A pair of camouflage pedal pushers and a ’00s-era Ed Hardy T-shirt, a Karen Millen blouse and Nike parachute pants; a Plein Sud stretch-mesh top and rimless Chanel sunnies, low-slung Von Dutch jeans and J’adore Dior baby tees. Over the past couple of years, Bella Hadid’s unique relationship with clothing—and Depop sellers with names like @princesspeach310 and @electricheartz—has laid the blueprint for what young people on social media consider to be successful dressing: a certain recherché Y2K hype-girl, torn from the pages of Mizz magazine and beamed into an Erewhon in LA.
It was, at times, berserk, which is what made it so brilliant. And while so many of her contemporaries had begun to seek status through brands like The Row and Bottega Veneta—sartorial shortcuts to being seen as prestigious and having good taste—you got the impression that Bella was not dressing to be taken seriously as a fashion person. “I dress like a little boy,” she said in 2022. “You couldn’t catch me in a dress willingly at this point in my life.” But since reentering the public eye this week, Bella seems to be taking a more measured, mellowed approach to getting dressed.

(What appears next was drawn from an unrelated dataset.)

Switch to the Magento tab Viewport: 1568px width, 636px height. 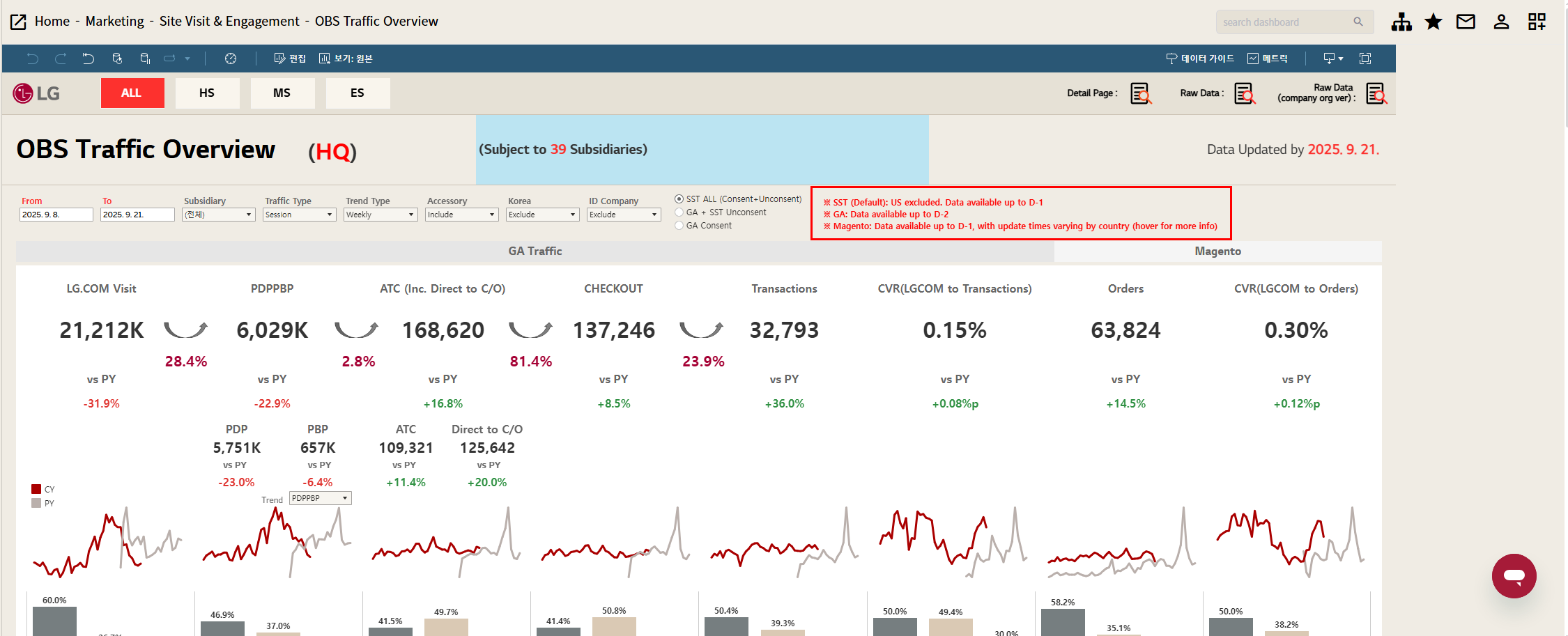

See: the outsized blazer and cigarette jeans, the cable-knit separates, the trench coats and the roll-neck sweaters—all of which are sedate, muted, matured even. And just last night, Bella was photographed with a “mystery man” in cream sweatpants and a knitted cardigan. If I was writing this in August (and not entirely fatigued with girl trend nomenclature), I would interpret this as Bella’s “vanilla girl” moment, and probably make a tenuous comparison to this Kaia Gerber look. But I think this could be unpacked in another direction: That Bella is a hit-maker—capable of going viral with just one outfit—but no longer into all the attention that might inspire. This is Bella’s soft life, soft launched.